* [Aufgabenstellung] Schreib den Forumsthread zum Angeln in Cape Coral im Anschluss an seinen letzten Satz weiter.

* [Dokumenttext]
==============================

# Angeln Cape Coral, brauche Hilfe !!!



## reimi61 (12. September 2012)

Hallo Leute,

ich fliege am 01.11.2012 für 2 Wochen nach Florida, Cape Coral. Wir haben ein Haus am Kanal mit Zugang zum Golf. Für drei Tage wollten wir uns dort ein Boot mieten. Da ich bisher "nur" in Norwegen geangelt habe, bitte ich Euch um alle nur erdenklichen Tips wie Ausrüstung, Köder, Angeltechniken, Angelplätze u.s.w. Ich danke Euch schon mal für die Antworten.

Grüße aus Cottbus
Michael


----------



## Franky (12. September 2012)

*AW: Angeln Cape Coral, brauche Hilfe !!!*

Hmm - für das Kanal-Angeln von Deinem Dock kann ich Dir ein paar Tipps geben...
Es reicht Standard-Angelgerät (Rute 2,70 - 3 m, um 60 g WG) für allerlei Barschartige (Sheepshead etc) und Welse (Channel-Catfish etc). Als Köder sind Shrimps und Tintenfisch (Squids) aus dem Supermarkt ok. Einfachste Posen/Grundmontagen reichen aus. Wie man sie SAULECKEREN Meeräschen (Mullets) zu fassen kriegt, weiss ich nicht. Auch die Rochen ließen sich nicht verleiten, mal zuzubeissen...  Mit Kunstköder hatte ich NULL Bisse. Die beste Zeit war in der Abenddämmerung bis zum Dunkelwerden.
Die Manatis und Delphine, die man zwischendurch zu Gesicht bekommt, lassen einen in Ruhe 
Was die Angelei im Golf angeht, habe ich viele Angler im Wasser stehen sehen (Boot nebenan verankert), die einfach geblinkert hatten (auf dem Weg nach Matlacha; dort ist ein Besuch im "Olde Fishing House" Pflicht - leckerster Fisch: blackened bzw. grilled mullet und grilled grouper).

==============================

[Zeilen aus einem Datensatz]
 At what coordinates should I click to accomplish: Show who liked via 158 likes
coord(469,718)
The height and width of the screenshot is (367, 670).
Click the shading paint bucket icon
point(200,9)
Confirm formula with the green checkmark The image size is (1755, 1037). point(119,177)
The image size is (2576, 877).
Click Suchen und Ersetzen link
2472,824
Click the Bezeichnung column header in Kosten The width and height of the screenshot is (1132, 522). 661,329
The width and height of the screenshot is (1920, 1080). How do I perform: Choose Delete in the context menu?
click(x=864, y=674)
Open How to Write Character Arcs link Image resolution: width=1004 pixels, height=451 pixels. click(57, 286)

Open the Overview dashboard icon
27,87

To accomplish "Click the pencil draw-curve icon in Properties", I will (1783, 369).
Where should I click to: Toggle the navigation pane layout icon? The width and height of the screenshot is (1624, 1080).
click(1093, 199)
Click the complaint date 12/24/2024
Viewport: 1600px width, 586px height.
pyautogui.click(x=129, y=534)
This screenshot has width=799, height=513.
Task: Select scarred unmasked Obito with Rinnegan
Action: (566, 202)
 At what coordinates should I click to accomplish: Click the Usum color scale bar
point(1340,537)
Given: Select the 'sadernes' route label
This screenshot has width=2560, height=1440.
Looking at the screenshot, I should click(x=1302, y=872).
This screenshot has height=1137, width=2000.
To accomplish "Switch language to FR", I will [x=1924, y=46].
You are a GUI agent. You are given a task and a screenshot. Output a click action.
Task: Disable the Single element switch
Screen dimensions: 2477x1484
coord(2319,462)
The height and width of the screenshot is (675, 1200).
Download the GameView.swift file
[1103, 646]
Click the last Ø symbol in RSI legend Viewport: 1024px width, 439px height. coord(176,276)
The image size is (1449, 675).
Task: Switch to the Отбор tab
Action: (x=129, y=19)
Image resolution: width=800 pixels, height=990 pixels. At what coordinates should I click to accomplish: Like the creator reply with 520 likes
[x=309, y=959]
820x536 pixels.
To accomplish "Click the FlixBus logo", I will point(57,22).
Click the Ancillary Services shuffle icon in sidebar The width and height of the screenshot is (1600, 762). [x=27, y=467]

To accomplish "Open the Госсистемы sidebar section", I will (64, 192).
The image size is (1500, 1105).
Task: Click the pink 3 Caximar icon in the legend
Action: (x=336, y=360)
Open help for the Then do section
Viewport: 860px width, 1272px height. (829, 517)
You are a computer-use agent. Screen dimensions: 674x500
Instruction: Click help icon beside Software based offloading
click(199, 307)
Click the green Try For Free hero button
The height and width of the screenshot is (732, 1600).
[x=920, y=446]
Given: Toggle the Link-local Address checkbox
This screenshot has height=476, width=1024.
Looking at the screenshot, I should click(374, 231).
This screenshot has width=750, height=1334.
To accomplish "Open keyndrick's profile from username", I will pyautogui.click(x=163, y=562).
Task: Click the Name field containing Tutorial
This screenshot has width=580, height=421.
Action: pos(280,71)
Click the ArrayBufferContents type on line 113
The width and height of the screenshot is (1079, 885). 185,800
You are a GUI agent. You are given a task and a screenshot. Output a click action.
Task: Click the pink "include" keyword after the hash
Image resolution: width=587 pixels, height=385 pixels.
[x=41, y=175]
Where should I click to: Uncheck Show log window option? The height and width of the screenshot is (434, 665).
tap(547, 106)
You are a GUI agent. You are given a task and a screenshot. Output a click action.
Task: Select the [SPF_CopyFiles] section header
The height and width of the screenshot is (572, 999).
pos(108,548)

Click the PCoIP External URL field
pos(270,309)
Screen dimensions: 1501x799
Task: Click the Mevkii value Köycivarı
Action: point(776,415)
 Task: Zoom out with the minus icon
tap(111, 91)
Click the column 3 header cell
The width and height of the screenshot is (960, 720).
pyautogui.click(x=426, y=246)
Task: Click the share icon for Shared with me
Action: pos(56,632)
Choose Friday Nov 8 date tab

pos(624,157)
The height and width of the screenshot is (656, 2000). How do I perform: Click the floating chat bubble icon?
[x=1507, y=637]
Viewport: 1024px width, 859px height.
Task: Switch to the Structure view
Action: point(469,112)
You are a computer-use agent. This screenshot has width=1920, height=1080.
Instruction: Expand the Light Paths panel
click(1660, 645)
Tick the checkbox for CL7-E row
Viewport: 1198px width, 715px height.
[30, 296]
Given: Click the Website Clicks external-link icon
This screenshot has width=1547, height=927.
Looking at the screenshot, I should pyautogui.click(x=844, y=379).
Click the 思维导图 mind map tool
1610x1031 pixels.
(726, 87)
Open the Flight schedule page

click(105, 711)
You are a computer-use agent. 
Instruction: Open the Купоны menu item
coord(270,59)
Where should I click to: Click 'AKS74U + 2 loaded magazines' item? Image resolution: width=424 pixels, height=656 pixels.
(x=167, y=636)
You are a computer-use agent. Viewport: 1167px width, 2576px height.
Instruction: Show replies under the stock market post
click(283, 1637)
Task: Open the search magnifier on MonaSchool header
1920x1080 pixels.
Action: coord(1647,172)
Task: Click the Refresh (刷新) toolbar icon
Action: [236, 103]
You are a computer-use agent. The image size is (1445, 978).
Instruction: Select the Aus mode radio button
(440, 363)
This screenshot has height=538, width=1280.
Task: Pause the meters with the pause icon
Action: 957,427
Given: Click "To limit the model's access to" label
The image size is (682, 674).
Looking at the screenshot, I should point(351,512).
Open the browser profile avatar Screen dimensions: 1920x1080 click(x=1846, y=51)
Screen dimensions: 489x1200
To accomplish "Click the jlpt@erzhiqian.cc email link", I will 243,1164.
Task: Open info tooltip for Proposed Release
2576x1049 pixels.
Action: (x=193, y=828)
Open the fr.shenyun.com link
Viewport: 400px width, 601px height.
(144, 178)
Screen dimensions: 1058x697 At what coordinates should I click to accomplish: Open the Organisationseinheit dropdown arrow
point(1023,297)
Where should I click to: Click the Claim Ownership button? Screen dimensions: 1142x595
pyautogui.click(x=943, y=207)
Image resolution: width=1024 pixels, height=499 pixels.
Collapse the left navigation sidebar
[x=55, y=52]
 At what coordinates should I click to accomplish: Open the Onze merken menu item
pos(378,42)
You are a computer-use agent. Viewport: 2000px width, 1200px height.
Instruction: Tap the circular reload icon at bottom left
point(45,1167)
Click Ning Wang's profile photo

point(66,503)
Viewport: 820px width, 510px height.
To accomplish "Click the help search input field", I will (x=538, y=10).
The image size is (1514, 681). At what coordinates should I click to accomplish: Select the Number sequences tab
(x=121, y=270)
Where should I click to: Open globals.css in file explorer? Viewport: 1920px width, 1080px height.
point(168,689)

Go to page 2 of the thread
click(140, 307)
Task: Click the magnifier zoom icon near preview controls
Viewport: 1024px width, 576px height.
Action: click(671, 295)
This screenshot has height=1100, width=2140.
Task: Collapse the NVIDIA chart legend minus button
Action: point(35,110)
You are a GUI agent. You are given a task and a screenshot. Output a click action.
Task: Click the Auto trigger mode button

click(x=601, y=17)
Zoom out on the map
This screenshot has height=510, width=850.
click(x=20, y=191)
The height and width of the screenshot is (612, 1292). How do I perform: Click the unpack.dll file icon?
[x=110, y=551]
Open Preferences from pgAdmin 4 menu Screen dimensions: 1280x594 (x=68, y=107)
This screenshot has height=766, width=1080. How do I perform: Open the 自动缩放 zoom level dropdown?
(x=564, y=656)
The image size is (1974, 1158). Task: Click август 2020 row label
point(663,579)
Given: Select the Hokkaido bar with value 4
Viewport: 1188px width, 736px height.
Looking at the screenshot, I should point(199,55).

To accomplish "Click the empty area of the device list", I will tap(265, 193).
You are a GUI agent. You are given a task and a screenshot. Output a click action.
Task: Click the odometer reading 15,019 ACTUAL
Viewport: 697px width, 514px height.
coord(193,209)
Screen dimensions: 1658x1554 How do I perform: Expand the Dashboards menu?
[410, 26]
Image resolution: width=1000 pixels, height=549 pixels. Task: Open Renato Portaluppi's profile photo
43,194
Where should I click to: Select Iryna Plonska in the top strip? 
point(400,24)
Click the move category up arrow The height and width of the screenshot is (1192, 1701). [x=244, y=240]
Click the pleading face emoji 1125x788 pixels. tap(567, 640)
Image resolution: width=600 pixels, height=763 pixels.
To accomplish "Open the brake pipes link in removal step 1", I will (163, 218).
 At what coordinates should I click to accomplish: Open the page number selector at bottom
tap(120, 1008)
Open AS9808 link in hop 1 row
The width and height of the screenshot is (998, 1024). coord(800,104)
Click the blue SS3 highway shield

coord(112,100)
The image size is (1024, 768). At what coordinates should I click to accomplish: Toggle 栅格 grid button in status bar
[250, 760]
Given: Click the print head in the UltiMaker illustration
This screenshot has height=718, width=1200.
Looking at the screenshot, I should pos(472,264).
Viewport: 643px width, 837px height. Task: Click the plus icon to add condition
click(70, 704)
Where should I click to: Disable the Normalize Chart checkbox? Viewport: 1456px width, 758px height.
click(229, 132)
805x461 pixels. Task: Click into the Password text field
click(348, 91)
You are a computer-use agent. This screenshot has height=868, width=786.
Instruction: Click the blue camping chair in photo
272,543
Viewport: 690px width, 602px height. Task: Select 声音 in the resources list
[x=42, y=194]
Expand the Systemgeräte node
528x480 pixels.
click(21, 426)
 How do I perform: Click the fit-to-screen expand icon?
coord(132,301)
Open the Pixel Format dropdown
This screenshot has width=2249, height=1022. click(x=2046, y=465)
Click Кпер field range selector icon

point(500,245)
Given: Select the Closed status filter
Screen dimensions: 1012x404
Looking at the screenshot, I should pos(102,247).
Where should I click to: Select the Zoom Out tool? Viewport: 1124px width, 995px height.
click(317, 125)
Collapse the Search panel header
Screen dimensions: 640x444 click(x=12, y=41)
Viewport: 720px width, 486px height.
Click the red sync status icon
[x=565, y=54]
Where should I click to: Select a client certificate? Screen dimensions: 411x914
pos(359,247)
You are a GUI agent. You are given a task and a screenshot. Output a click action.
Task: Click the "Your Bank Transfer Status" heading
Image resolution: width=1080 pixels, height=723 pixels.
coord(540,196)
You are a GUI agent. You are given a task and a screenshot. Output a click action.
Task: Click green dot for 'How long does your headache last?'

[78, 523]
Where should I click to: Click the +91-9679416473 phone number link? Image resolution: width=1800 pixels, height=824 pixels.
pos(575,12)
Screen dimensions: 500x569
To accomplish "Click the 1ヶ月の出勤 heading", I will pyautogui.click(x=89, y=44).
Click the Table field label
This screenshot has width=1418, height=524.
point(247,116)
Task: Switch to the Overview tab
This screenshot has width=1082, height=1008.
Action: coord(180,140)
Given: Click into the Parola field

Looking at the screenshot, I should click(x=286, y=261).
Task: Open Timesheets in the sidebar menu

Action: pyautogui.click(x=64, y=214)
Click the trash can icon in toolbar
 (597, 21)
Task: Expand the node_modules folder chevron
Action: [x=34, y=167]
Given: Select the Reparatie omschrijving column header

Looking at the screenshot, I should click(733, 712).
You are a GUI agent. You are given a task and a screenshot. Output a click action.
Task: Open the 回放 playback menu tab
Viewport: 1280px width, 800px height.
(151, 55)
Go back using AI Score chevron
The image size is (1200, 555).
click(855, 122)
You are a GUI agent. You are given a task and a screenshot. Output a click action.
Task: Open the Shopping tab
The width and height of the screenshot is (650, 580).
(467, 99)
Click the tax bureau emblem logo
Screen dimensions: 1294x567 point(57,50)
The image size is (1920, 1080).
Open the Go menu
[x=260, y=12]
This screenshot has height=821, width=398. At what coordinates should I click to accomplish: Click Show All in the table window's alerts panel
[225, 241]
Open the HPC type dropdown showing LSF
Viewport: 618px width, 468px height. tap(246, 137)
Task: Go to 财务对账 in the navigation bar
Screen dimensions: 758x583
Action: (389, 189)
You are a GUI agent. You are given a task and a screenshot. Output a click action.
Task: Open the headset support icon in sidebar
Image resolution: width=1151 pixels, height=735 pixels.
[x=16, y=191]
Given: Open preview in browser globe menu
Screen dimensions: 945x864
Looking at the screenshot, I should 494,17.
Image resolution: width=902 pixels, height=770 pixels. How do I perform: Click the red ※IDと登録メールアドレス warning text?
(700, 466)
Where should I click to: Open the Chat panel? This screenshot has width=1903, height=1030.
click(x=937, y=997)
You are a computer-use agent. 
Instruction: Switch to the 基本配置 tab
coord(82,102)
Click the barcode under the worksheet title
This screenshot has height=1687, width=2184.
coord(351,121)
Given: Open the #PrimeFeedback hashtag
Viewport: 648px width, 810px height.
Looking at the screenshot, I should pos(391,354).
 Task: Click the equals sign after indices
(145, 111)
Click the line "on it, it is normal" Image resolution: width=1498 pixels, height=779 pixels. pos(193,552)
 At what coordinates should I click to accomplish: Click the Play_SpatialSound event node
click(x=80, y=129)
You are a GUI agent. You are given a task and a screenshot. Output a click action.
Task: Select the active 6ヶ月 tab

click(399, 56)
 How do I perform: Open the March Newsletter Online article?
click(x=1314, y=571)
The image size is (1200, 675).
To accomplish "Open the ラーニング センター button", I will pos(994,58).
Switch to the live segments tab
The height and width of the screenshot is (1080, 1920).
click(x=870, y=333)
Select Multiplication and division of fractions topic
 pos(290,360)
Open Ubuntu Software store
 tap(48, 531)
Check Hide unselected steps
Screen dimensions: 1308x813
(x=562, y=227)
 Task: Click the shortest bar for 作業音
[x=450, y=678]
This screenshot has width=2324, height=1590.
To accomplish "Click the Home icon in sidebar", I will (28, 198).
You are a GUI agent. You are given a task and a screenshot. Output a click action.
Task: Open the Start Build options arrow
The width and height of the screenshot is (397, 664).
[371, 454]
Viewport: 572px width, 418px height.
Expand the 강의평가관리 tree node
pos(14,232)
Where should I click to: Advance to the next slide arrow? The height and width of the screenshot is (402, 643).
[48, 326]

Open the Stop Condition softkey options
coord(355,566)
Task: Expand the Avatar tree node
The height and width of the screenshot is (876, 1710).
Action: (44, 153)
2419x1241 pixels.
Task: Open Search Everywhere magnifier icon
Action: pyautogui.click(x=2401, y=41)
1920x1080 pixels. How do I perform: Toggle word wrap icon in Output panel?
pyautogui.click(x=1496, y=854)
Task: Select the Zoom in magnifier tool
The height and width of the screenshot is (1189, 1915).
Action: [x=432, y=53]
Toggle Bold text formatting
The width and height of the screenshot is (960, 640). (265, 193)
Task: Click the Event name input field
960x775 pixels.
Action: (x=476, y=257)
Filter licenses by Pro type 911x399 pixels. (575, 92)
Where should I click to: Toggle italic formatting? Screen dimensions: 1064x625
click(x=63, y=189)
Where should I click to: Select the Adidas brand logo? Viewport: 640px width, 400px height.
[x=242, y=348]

==============================

* [Antwort]
Ich meine mich daran zu erinnern, dass man vom Ufer im Kanal aus keine Lizenz braucht, wohl aber vom Boot aus. Da dort nach "saltwater" und "freshwater" Fischen unterschieden wird, braucht man für beide Fischarten zwei Lizenzen, wenn man beide MITNEHMEN will. 
Köder muss man nicht unbedingt im Angelladen kaufen, die gibt u.a. auch im Publix. "Unser" Publix hatte auch ein wenig Gedöns wie Haken und Schnur (Ecke Santa Barbara Blvd/Cape Coral Pkway W)
Capt. Rob's Bait & Tackle ist sonst 3714 Del Prado Blvd S angesiedelt. Ich war leider nicht drin, wurde aber hochgelobt (ist ein kleiner Laden).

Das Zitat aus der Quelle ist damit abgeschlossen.